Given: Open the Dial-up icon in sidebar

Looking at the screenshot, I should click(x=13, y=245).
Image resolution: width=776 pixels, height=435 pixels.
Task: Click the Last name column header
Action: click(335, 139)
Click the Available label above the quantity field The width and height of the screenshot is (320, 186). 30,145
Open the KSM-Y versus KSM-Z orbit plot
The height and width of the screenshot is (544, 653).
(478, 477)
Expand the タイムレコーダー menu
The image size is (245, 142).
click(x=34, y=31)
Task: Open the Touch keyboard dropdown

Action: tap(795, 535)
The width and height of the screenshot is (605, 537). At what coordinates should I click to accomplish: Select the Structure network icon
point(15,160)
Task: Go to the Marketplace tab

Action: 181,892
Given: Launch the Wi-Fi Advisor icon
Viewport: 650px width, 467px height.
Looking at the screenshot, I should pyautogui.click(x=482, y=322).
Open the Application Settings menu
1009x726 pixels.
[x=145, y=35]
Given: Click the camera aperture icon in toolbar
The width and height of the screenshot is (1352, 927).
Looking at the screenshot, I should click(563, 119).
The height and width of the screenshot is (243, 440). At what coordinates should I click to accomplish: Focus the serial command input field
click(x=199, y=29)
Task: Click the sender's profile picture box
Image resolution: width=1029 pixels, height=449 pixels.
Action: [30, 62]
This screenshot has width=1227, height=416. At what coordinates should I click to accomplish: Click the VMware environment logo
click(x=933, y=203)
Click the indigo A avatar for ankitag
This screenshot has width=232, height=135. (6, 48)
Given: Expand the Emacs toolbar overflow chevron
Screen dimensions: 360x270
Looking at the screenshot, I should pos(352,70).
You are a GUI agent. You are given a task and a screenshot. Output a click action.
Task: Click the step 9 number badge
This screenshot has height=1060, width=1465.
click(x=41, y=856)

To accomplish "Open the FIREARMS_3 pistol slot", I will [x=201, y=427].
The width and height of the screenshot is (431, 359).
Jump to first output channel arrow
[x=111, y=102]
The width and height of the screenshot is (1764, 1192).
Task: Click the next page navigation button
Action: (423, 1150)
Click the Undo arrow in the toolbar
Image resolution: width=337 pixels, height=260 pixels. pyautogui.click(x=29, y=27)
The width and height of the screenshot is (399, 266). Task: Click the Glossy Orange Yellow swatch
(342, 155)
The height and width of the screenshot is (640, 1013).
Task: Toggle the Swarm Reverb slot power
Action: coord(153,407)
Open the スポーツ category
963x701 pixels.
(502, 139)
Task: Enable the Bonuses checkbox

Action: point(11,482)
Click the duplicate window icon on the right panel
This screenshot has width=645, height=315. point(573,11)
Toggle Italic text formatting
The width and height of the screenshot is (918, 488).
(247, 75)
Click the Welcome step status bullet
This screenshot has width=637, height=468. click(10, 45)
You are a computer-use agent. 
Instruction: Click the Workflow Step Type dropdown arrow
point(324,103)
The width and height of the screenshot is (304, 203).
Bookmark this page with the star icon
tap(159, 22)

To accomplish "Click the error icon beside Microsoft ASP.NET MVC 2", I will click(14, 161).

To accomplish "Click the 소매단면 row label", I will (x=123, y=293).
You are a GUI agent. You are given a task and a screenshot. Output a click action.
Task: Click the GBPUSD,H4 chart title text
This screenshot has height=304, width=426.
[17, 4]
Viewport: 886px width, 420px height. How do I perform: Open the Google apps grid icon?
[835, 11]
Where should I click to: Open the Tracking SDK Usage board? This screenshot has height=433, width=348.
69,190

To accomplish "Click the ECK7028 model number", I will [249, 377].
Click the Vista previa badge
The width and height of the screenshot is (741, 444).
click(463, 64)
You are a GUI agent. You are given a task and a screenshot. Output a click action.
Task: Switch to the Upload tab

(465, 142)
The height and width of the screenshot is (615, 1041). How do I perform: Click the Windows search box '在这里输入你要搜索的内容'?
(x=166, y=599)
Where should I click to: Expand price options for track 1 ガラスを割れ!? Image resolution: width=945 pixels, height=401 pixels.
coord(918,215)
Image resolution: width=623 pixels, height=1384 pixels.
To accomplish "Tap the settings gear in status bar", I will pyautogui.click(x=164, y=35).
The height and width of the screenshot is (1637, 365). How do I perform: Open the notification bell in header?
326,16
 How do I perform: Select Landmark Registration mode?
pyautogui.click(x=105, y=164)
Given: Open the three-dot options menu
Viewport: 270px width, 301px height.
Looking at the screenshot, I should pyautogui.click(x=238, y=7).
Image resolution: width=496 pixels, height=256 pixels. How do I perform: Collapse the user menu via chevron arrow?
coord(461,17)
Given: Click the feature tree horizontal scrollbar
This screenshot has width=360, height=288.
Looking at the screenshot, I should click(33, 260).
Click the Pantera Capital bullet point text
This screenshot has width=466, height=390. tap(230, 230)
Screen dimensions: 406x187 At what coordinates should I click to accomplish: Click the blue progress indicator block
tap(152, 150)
····················
From the entries above, restate word for word the lines from the line containing "Click the indigo A avatar for ankitag" to the line containing "Task: Click the step 9 number badge", both ends included, and nothing more.

▸ WRITTEN REPLY:
Click the indigo A avatar for ankitag
This screenshot has width=232, height=135. (6, 48)
Given: Expand the Emacs toolbar overflow chevron
Screen dimensions: 360x270
Looking at the screenshot, I should pos(352,70).
You are a GUI agent. You are given a task and a screenshot. Output a click action.
Task: Click the step 9 number badge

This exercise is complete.